At 8am, our culture is shaped by the people who bring it to life every day. Together, we build a company rooted in continuous learning, genuine community, holistic wellness, and meaningful engagement—values that empower us as individuals and unite us as a team. Our culture is grounded in our core values: Work Smart, Win Fast; Outshine Ordinary, and We Find a Way. These values drive how we serve our customers and work with each other in a collaborative, inspiring, and empowering environment, every day.

Here’s how we support our 8Team:

• Health Insurance Coverage: We offer our 8Team a variety of medical, dental, and vision plans, designed to fit your needs, including a 100% company-paid HDHP plan for employees.
• Financial perks: We offer a competitive compensation and benefits package including annual bonuses, equity options and 401(k) or RRSP if in Canada, with a company match for all team members.
• Time for what matters: Flexible Time Off, paid holidays, and a parental leave program for our new parents.
• Wellness: Wellness stipends, mental health support, and one-on-one nutrition coaching.
• Learning and Development: Continuous learning through 8am.edu, leadership programs, professional development funds, and individually focused talent development.
• Giving back to the communities around us: Participate in our charitable matching gift program, paid time off for volunteer service, and company-sponsored volunteer events (both local and virtually).
• Engagement: Virtual and in-person team-building events, quarterly award recognition through our Rise & Shine Award of Excellence Program, and our peer-to-peer appreciation platform.

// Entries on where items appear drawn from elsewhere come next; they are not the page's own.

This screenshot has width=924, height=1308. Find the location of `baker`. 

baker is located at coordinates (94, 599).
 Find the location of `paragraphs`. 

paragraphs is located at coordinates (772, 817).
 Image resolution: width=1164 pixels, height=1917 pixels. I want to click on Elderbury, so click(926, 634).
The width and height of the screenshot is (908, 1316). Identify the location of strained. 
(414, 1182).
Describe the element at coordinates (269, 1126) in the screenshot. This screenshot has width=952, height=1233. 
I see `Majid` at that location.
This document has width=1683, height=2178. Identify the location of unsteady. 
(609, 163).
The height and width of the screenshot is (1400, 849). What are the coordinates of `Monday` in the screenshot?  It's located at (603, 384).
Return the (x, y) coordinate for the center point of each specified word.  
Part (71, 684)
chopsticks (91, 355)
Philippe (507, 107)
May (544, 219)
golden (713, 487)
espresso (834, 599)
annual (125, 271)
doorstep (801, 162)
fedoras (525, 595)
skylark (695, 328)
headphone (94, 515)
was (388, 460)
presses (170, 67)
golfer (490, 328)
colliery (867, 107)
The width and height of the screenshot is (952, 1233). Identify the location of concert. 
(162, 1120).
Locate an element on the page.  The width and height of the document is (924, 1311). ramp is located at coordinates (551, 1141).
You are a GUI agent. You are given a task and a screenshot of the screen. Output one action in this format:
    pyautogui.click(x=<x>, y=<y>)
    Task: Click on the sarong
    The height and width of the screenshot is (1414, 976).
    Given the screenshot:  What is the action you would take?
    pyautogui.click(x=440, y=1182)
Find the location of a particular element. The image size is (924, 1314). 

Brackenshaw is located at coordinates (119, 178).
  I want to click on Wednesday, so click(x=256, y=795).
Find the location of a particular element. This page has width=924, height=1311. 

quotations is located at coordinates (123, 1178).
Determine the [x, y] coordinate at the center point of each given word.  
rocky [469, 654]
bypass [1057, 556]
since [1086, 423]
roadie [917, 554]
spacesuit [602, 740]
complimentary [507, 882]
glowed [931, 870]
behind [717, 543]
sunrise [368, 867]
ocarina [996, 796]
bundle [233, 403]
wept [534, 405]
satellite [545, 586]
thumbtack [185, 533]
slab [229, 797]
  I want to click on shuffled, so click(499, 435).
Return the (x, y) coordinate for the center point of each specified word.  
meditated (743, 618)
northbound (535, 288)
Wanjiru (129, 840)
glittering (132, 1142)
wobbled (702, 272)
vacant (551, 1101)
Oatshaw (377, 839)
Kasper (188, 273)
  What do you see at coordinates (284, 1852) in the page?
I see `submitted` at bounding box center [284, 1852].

At 8am, we don’t just offer benefits—we create an environment where people can thrive, grow, and make a real impact every day.

Diversity, equity & inclusion at 8am

At 8am, we recognize that innovation occurs with a strong team of people who are diverse in background, personality, talent and ideas. Experience comes in many forms and ensuring a diverse and inclusive workplace where we continue to learn from each other is an integral part of our culture. We are committed to creating a welcoming and transparent environment for all that embraces those differences through education, equal access to opportunities and information, inclusionary programs, and community outreach. 

Security advisory

Our hiring teams at 8am are dedicated to recruiting top talent that share our passion for serving the professional services industry through innovative financial technology.  As such, our Talent Acquisition Team only follows legitimate hiring practices.  We will always communicate with our candidates using emails with the 8am domain and will never ask for sensitive/personal data during the application process.  All interviews take place over phone call, Zoom/Google Meet or in person.  All offers are communicated verbally by our Talent Acquisition Specialists with a written offer letter as a follow up.